The true beginning of my meditation practice came at a transformative period in my life. I was 19, coming out of my first year of college, entering the start of my twenties, teetering the line of what I understood to be childhood and adulthood. I had also, suddenly, shockingly, lost my best friend of 14 years. Grief, heartache, fear, red hot anger and uncertainty hit me like a ton of bricks. It took me a long time, but one of the ways I found some semblance of normalcy was through regular walks.
I was a novice. I didn’t have the tools or the language to call what I was doing meditation. I did know this: moving, focusing on breathing, connecting to my body and my surroundings grounded me and made the idea of letting go and moving through this dark time a little less daunting most days. And honestly, it just gave me something to do. I don’t think I’m alone in that feeling of extreme loss, in fact I think we all are feeling shades of loss now in varying degrees. Nor do I think it was abnormal to feel intimidated by mediation.

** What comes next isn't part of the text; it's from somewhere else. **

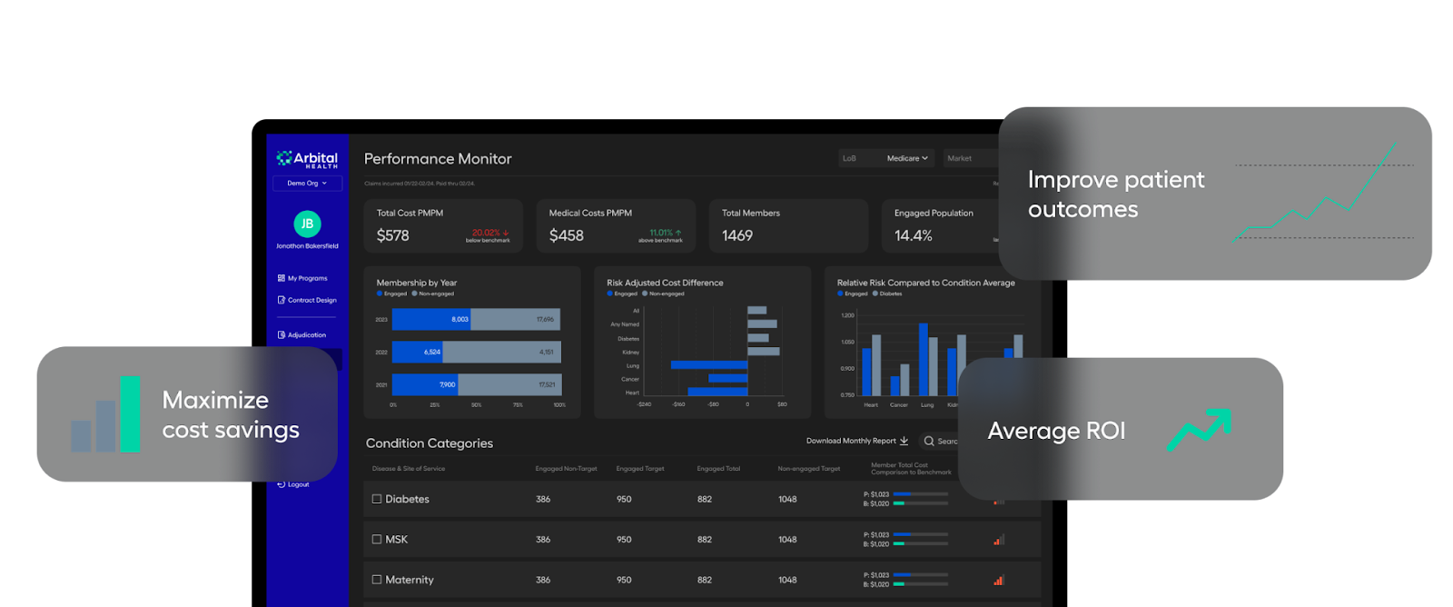This screenshot has height=607, width=1453.
Task: Go to Adjudication in sidebar
Action: [x=301, y=335]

I spoke to Yinova acupuncturist Christa Wroblewski, who notices similar reservations in her students:
“To beginners,” Christa says, “meditation can often feel inaccessible because there is this misconception that we are supposed to be able stop thinking and, thus, experience mental freedom. I encourage my students to demystify the practice for themselves. The thoughts will come – always. The practice is geared towards recognizing our thoughts, smiling to them, and then letting them go. Meditation trains us to notice our thoughts and thought patterns so that, in time, we can respond mindfully rather than reacting habitually.”
Kimmel Yeager, Yinova’s Director of Operations, recounts a similar journey into her practice:
“I had floated in and out of a meditation practice for years,” Kimmel told me, “and then I found the Peak Program and Pete Kirchmer. The approach Pete taught me was about mindfulness. I always struggled with my practice because I had this sense of stress and pressure to turn my brain off. What I learned through Mindful meditation helped me focus my attention in a way that was useful to me, and in a way that I allowed my mind to ‘notice’ the world around me, and then to lovingly release that and come back to my meditation.” Over the past 10 years, my practice has evolved in many ways, but I still find myself getting stuck in my head. Stuck in the idea of doing it right. When I’m having trouble, I find it helpful to go back to my early routine of walking; tapping into my body, my breath, and moving mindfully with no set goal of getting somewhere. If I really need support and guidance, I find Tara Brauch’s teachings and podcast incredibly helpful.
Kimmel explained she too gets stuck in the narrative of meditating right. She says resources like the Peak Program and guided meditations through the Insight Timer App and the Equinox App have helped her on days she struggles to quiet the mind on her own.
Kate Reil, another brilliant Yinova acupuncturist, shares:
“Perhaps the greatest thing I come back to again and again about practice came to me from a Sanskrit teacher here in NYC, Manorama. She was part of a training I was taking years ago and said something to the effect of:
You don’t need to practice every day. Ever. Truly. But, when you really need your practice, you hope you’ve been practicing every day.
To begin, meditation is a practice of building our reserves, investing in yourself deeply. You will start to witness your ability to respond instead of react as sticky situations arise in your life. Then you are able to introduce an inner pause. From there, at your own pace, but surely over time, you will open to the wondrous depths that meditation practice has to offer you.”
Lastly,
I’m listening to a recording of my coworker’s 5-year-old son cueing a guided meditation as I write this. He is playful. He is earnest. He is patient. “Are you ready for your secret mission,” he says “10 deep breaths in and out ahhhh…I’ll wait.” He’s a kid with his mom. Just there, holding space.
My intention for this assignment was to provide you, dear reader, with a neat and tidy list of ways to begin your own meditation practice. I didn’t succeed in doing that. This blog is messy and unsure, like a lot of us, but I’m hoping these interwoven stories help you connect to this work in a way that a list might not have.
To me, this is what my practice embodies: connection, holding space, and returning to one’s self. We are all going through a huge, transformative time. I for one, am feeling familiar waves of grief, heartache, fear, red hot anger, and uncertainty in this moment, and that’s okay. Meditation, at its core, is a homecoming.
So I invite you to take a tall, comfortable seat, maybe lace up your walking shoes, take in your surroundings, connect to yourself, and breathe. Just breathe. Show up for yourself. Even if it feels hard. Even if you don’t want to. “10 deep breaths in and out ahhhh…I’ll wait.”